Kekayaan milik umum tidak akan dibiarkan dikuasai oleh individu korporat. Sesuai sabda Rasulullah dalam hadist riwayat Ibnu Majah, bahwasanya kaum Muslim berserikat dalam air, padang rumput dan api. Belum lagi, dari sumber kekayaan yang lain, seperti pada masa kekhilafahan Harun Al Rasyid, sumber pemasukan terbesar dari Kharaj (semacam pajak dari hasil bumi di wilayah penaklukan). Hanya dari hasil kharaj, Khalifah mampu menggaji para hakim dan pejabat dengan nilai yang besar.
Inilah gambaran negara mandiri. Tidak bergantung dengan negara lain membuat negara berjalan tanpa tekanan dari pemilik modal. Fokusnya pada kebutuhan rakyat pun menjadi maksimal.
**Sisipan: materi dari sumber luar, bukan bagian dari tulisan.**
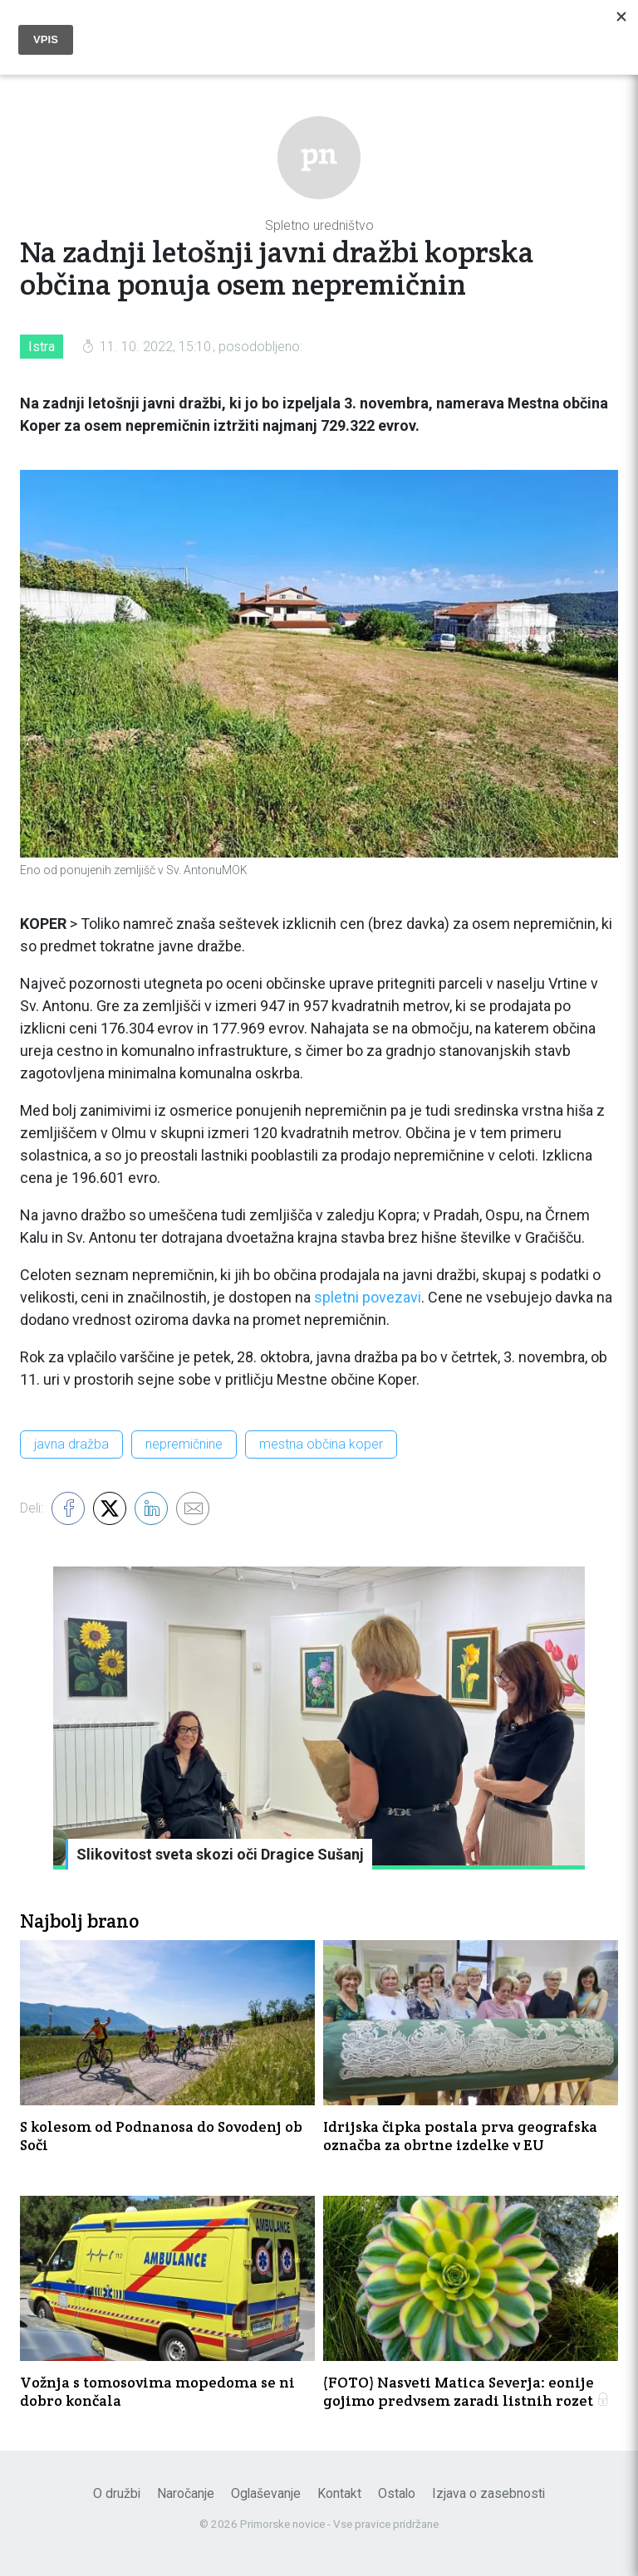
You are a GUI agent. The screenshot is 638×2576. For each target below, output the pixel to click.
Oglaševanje (266, 2493)
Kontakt (339, 2493)
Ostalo (396, 2493)
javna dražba (71, 1444)
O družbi (116, 2493)
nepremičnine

Walhasil, negara akan minim atau bahkan tidak akan butuh aktivitas impor karena mampu menopang segala kebutuhan dalam negeri.
Tentu saja, hal itu semua dapat diwujudkan saat negara menerapkan aturan Islam. Dipimpin oleh Khalifah yang takut akan Allah Subhanahu wa Ta’ala. Pemimpin yang tidak ada unsur kepentingan apapun, fokusnya hanya mencari ridho Allah dan menjadikan masyarakat bertakwa kepada Allah. Mencetak generasi-generasi yang bermanfaat untuk ummat dan agama, bukan sekedar menjadi pekerja yang materialistis dan lupa status sebagai seorang hamba. Wallahualam bish shawwab.